A preliminary simulation has been obtained with R, but further updates will be implemented with Stan. Hopefully, I will include some Stan code.

Glad to receive feedbacks!
Looking forward to see you soon.



You might be interested in Andrew’s world-cup example, which we’ve been using for teaching purposes, or Milad’s case study on the Premier League, which has an accompanying video presentation.


The ball is round and the game lasts for 90 minutes.
After the game is before the game.
Sepp Herberger.

m_n\{1,2,X\} is a softmax, I suppose. Above is not.

My concern is:

Can we extrapolate? Can we say, because yesterday it was raining, today it will rain?
Can we just say, because Germany won the last championship, it will this one also?
Clearly our past data say so, but we know its not. I claim, if we fitting a model it does


To be a softmax, it’d have to be \exp(\eta_{nj}) in the denominator. It’s probably just a typo that it’s not.



Thanks Bob!
I already knew both the Andrew World Cup’s model and the Milad model for the Premier League as well. In fact I have been largely inspired by these models and I enjoyed reading.

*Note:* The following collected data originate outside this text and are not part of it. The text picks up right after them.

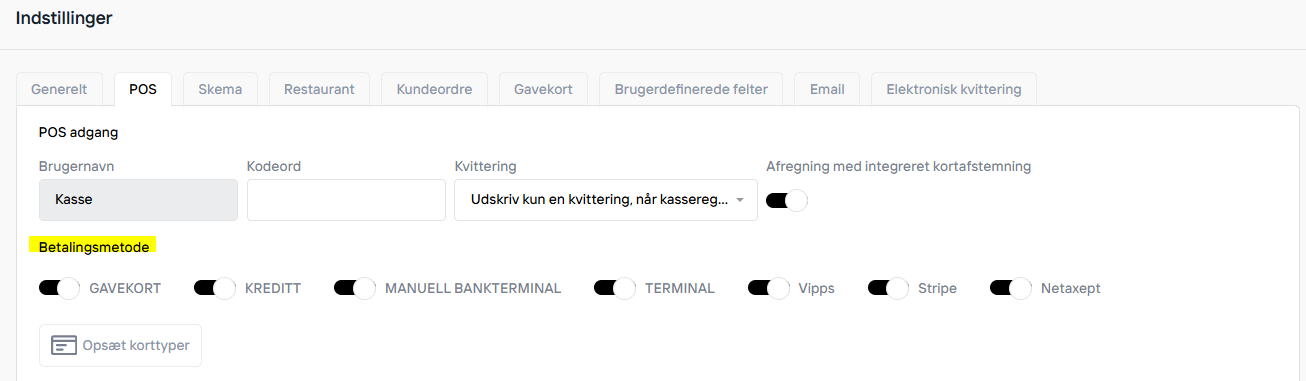Switch to the Skema tab

coord(220,89)
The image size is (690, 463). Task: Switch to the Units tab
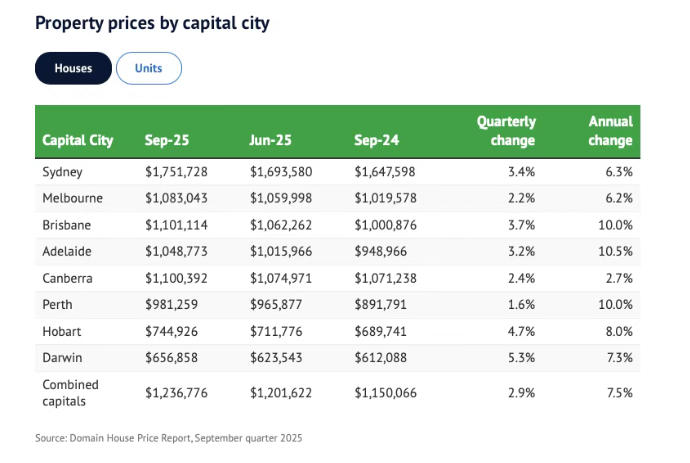[x=149, y=69]
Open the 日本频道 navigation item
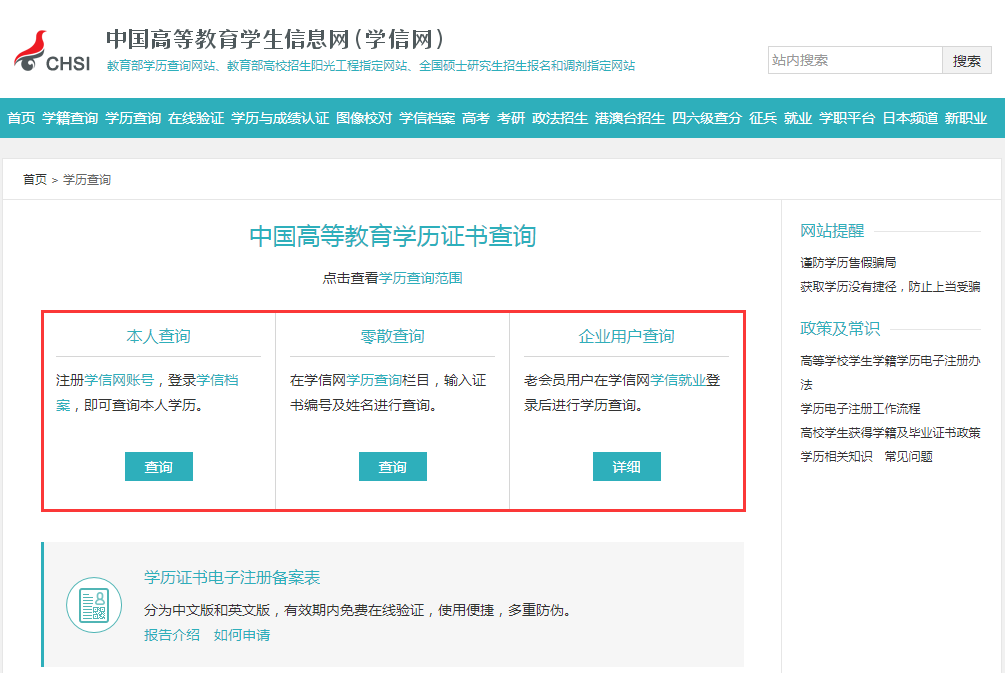The height and width of the screenshot is (673, 1005). (x=910, y=118)
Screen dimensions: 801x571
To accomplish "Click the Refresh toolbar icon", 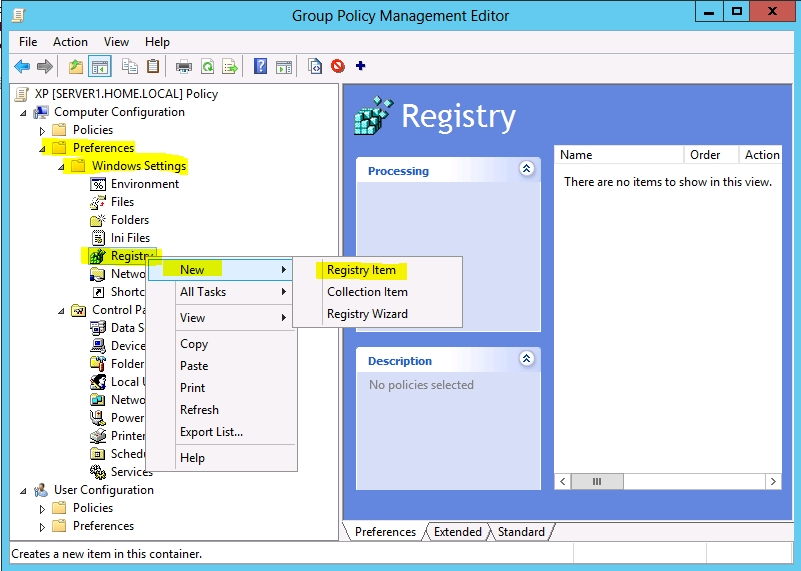I will pos(207,66).
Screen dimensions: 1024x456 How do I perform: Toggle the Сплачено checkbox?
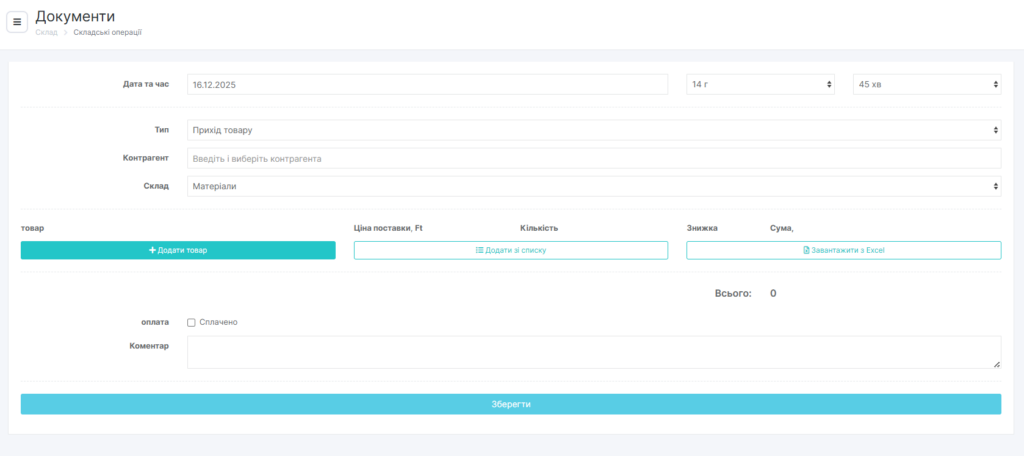click(x=191, y=322)
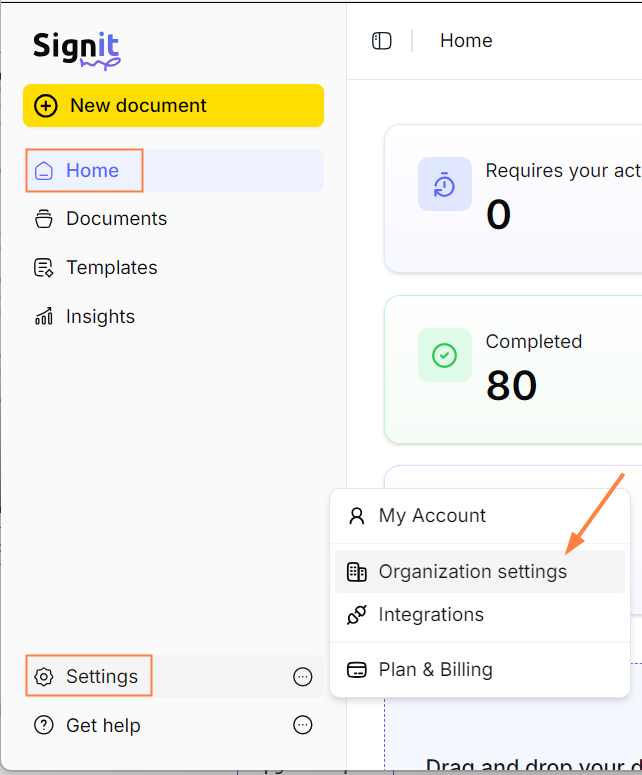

Actually, instead of the softmax parametrization, I used the alternative multinomial logistic parametrization here, ( modeling K-1 =2 probabilities and the K-th (the draw in this case ) as:

1/{1+\sum_{k=1}^{K-1}exp { beta_k x}

However, I realized now there is a typo since i did not exponentiate the etas in the denominators, and the sum is from 1 to K: thus, thanks!


As I motivated in the Andrew’s blog in the comments section (, this table only represents the estimated probabilities obtained after simulating the World Cup 10000 times before each game is played… Thus, the reason why Germany is favored is mainly due to a high FIFA ranking, rather than past historical results


The nomenclature around all this is very inconsistent and confusing. What you’re calling “multinomial logistic” is just softmax with one of the inputs pinned to 0. The 0 in the version you’re using (1 after exp(0)) identifies the model, but comes with the disadvantage that priors become asymmetric. There’s a discussion in the manual around K vs. K - 1 parameter parameterizations of multinomial logistic regression.


Yeah, I got your point and I agree, the nomenclature I used above was confusing. Anyway , thanks for the suggestion about the priors.

I fixed the typos highlighted in your previous comment.


Took a second look at the model:

  1. \eta_{n.} not have an intercept resp. home advantage parameter. Is there any reason for that?
    At the same time you have u_{att} in att_t, same for defense. This is a constant for all t, so
    both \eta_{n.} gets added these. Is this a case for an identifiability problem?

  2. The model uses a mixture. What about using Sensor fusion instead?


Mmh, I still have to think about it. Anyway, at the time being, mu_att and mu_def do not appear in the model anymore.
See my website for model and predictions updates about the quarter of finals starting today!

I had no idea what sensor fusion was, thanks for the suggestion!